__Given instruction__: Copy the data lines verbatim, beginning at the line that has "Task: Choose the" and ending after the line that has "Screen dimensions: 1200x830 [x=31, y=512]".

__Extracted data entries__:
((

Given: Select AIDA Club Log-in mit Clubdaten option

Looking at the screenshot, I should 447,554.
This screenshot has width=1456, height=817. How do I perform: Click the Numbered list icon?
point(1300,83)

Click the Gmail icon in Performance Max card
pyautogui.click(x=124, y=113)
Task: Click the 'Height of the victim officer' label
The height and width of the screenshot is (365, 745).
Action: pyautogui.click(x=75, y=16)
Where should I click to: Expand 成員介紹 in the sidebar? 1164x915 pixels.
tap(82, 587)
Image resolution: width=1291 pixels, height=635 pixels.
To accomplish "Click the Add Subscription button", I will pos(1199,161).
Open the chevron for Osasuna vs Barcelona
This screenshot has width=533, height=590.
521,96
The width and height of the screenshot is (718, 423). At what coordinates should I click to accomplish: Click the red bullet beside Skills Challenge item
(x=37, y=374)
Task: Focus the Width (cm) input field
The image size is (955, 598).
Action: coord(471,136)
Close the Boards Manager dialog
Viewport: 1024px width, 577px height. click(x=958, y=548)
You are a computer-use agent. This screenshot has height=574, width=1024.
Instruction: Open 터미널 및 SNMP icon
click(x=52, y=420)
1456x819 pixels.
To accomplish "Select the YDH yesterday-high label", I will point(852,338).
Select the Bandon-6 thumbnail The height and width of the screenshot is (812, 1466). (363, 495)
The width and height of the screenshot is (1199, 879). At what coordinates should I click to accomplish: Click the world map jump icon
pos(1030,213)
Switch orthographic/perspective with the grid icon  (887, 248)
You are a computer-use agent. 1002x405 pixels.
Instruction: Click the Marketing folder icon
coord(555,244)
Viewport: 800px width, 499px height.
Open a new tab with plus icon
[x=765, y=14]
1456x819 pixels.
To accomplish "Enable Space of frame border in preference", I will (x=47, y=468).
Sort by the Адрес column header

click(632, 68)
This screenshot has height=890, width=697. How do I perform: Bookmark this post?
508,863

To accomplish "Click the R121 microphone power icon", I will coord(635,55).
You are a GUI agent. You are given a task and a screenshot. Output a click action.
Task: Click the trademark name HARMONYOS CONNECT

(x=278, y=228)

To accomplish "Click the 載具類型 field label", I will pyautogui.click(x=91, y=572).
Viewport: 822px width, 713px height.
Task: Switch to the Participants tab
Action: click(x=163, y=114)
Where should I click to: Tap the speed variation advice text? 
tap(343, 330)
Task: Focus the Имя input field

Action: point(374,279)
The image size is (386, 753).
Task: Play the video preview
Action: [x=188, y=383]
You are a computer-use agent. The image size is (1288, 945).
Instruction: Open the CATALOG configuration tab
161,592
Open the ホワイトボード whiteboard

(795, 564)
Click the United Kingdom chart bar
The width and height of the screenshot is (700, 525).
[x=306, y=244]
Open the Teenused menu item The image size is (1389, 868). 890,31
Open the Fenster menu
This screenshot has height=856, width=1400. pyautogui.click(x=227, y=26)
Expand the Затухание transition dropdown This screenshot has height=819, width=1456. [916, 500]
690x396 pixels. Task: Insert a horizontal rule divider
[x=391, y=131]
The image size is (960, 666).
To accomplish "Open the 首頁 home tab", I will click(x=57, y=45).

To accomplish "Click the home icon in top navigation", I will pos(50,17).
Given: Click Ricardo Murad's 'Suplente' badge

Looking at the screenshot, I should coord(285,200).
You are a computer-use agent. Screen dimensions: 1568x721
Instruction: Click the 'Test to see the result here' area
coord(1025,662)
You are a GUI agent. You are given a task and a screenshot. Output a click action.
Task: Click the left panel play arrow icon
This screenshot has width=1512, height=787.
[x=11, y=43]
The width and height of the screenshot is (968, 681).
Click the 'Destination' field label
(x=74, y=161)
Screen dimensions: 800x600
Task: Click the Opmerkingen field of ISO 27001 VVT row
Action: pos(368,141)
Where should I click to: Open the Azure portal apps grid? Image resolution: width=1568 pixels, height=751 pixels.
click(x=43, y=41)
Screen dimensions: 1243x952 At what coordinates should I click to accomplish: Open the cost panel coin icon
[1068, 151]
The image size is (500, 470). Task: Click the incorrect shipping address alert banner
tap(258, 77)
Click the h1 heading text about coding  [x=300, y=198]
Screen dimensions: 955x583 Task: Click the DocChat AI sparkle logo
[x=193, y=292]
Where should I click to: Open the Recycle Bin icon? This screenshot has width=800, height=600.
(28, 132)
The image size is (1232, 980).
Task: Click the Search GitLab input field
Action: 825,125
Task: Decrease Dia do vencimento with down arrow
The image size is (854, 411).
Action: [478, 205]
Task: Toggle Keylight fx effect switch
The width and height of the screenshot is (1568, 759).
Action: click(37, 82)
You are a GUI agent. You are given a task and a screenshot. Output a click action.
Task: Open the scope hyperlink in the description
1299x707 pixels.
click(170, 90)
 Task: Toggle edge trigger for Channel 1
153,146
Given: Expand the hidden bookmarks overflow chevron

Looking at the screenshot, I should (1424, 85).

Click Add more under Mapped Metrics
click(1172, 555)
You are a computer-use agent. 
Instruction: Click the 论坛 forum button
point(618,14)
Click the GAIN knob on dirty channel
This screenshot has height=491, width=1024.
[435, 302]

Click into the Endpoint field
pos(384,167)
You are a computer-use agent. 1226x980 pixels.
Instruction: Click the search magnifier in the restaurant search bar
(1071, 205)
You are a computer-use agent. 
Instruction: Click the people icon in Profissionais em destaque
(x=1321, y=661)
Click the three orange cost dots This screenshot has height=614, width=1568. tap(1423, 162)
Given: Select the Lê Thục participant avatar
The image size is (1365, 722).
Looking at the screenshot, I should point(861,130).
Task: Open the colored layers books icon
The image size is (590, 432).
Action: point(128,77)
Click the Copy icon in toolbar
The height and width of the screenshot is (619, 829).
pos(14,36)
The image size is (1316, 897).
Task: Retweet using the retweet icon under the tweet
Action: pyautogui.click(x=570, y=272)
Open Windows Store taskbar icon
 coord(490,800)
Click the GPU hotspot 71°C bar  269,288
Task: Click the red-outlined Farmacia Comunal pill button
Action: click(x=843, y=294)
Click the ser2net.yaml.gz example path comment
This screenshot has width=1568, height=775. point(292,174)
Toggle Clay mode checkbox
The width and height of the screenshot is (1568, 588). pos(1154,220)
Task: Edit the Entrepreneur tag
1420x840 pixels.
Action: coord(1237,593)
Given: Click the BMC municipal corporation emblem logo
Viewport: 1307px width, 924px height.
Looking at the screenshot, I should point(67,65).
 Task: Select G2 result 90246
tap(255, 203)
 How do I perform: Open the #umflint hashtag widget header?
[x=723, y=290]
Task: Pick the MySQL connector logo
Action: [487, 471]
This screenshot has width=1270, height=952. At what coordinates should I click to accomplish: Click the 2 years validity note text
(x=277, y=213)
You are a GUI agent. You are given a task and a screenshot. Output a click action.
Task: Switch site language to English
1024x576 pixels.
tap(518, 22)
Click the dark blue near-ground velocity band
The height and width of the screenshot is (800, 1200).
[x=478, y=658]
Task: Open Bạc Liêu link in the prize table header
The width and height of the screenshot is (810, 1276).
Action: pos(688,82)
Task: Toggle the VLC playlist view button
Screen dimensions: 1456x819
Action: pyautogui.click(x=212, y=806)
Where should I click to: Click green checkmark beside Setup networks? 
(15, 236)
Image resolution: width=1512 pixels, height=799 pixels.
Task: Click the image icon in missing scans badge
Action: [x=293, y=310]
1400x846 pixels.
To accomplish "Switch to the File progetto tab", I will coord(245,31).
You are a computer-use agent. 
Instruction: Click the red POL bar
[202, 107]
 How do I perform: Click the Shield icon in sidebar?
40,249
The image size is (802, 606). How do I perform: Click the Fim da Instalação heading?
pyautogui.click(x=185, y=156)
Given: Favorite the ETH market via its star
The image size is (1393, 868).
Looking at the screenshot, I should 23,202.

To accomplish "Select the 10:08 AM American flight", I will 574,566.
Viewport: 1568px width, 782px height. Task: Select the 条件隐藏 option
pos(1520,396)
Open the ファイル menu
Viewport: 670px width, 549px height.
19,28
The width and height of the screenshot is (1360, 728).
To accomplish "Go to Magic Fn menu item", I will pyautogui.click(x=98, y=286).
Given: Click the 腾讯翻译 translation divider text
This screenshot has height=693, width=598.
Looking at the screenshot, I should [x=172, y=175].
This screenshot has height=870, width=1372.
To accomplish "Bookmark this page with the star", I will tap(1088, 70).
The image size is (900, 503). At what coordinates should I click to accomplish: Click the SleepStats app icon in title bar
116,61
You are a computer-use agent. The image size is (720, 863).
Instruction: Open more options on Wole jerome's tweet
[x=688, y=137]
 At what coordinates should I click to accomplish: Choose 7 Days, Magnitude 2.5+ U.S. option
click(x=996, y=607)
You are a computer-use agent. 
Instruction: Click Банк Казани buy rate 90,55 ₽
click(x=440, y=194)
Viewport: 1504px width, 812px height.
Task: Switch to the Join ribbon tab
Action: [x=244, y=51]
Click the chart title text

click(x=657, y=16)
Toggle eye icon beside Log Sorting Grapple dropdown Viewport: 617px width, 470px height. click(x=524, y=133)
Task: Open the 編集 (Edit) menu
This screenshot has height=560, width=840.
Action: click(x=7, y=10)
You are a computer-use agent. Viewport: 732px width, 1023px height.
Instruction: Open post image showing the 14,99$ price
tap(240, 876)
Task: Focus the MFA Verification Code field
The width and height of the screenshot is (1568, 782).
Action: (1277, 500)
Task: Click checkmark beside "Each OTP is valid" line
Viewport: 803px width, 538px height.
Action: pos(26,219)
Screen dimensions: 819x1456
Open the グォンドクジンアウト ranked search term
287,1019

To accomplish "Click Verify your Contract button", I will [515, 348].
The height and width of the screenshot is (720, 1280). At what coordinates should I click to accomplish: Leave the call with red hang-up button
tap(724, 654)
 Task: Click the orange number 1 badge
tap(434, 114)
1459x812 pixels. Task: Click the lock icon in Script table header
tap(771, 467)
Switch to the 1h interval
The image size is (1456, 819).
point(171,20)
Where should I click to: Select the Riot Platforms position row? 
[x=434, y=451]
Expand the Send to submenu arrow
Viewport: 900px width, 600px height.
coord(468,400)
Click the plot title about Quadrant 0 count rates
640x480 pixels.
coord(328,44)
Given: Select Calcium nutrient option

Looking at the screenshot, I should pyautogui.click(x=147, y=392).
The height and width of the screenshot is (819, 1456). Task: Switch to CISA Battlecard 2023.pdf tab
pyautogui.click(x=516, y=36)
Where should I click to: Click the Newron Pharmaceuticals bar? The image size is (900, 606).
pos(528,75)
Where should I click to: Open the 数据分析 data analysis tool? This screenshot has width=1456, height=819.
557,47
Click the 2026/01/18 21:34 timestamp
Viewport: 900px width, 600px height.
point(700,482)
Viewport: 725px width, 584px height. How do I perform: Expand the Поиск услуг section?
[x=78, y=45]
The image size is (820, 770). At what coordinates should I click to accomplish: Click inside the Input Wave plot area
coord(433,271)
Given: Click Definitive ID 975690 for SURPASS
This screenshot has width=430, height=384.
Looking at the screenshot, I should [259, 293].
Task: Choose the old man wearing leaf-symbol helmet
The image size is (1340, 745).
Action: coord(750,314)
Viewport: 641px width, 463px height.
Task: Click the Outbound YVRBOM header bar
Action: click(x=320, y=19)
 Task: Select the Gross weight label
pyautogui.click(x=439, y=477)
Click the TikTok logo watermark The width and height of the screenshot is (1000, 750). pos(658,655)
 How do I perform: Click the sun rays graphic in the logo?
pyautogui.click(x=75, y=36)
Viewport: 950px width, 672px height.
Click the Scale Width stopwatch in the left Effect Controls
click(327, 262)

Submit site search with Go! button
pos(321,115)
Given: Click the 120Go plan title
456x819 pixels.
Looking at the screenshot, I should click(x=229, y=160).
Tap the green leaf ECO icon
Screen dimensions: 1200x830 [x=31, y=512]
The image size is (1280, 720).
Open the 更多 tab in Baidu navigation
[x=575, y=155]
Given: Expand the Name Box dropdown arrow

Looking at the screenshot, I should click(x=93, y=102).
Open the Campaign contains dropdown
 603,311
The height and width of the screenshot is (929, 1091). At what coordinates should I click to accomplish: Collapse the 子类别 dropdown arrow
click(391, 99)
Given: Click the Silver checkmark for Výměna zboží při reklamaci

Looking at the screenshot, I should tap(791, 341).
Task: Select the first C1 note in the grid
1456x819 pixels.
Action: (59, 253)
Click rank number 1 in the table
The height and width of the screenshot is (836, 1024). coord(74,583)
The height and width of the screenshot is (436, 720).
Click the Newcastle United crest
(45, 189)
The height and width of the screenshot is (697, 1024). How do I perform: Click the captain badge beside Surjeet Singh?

))

__Written solution__:
Task: Choose the old man wearing leaf-symbol helmet
The image size is (1340, 745).
Action: coord(750,314)
Viewport: 641px width, 463px height.
Task: Click the Outbound YVRBOM header bar
Action: click(x=320, y=19)
 Task: Select the Gross weight label
pyautogui.click(x=439, y=477)
Click the TikTok logo watermark The width and height of the screenshot is (1000, 750). pos(658,655)
 How do I perform: Click the sun rays graphic in the logo?
pyautogui.click(x=75, y=36)
Viewport: 950px width, 672px height.
Click the Scale Width stopwatch in the left Effect Controls
click(327, 262)

Submit site search with Go! button
pos(321,115)
Given: Click the 120Go plan title
456x819 pixels.
Looking at the screenshot, I should click(x=229, y=160).
Tap the green leaf ECO icon
Screen dimensions: 1200x830 [x=31, y=512]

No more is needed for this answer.